With the string "will" as the filter, copy each matching line from the records.

**Data under study**
○ ○ ○ ○
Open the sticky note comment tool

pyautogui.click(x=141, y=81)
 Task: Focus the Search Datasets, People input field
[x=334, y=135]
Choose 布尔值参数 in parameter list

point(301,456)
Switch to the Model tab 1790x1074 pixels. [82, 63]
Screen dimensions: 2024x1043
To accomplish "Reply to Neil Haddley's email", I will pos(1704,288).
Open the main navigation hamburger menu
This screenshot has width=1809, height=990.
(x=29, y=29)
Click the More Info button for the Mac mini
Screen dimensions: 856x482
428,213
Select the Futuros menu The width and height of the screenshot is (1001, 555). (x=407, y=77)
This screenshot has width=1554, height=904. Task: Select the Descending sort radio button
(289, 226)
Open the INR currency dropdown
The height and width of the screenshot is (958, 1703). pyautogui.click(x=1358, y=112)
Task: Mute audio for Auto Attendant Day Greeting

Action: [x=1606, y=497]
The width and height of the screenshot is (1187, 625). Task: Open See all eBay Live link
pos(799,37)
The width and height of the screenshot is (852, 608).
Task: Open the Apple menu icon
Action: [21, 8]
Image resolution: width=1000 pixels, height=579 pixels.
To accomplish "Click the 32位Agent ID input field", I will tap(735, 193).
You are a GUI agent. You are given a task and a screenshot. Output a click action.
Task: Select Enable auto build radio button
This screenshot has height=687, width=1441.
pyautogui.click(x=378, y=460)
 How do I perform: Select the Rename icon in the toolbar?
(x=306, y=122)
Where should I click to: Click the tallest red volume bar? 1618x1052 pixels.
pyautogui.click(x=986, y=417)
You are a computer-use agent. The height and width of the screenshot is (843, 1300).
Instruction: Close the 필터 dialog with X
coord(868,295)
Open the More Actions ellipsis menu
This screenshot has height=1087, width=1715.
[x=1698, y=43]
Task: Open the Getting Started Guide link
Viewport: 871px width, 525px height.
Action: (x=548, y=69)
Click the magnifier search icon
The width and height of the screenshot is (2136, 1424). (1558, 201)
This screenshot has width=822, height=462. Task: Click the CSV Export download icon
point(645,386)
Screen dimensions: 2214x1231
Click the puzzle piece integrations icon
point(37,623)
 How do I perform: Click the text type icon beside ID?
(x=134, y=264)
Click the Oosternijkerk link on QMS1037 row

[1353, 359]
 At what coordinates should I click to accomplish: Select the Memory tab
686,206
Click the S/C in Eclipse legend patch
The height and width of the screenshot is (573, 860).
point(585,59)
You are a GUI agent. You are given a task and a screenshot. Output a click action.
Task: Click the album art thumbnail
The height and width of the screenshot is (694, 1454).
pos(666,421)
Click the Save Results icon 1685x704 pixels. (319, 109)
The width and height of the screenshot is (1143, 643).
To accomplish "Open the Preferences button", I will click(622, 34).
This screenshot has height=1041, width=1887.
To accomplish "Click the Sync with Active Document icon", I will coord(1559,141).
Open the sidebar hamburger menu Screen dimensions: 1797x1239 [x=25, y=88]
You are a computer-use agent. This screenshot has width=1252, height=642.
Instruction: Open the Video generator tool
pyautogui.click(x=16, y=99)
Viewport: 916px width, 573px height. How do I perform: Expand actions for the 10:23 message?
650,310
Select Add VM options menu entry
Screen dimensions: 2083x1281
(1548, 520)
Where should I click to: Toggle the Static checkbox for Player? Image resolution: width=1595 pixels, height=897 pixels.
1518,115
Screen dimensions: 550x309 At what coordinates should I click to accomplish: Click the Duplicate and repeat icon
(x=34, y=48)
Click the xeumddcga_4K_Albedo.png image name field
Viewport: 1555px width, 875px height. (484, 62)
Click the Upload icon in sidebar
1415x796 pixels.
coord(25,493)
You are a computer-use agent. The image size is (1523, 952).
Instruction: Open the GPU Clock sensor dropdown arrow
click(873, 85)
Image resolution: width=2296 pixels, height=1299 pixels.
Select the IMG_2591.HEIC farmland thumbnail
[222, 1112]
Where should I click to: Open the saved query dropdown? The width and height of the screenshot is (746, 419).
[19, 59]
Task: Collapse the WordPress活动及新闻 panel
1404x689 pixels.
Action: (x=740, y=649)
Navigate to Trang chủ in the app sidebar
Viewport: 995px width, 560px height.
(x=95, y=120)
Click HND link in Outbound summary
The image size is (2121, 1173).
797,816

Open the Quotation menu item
○ ○ ○ ○
**Exercise output**
To accomplish "Reply to Neil Haddley's email", I will pos(1704,288).
To accomplish "Click the 32位Agent ID input field", I will tap(735, 193).
To accomplish "Open the Preferences button", I will click(622, 34).
To accomplish "Click the Sync with Active Document icon", I will coord(1559,141).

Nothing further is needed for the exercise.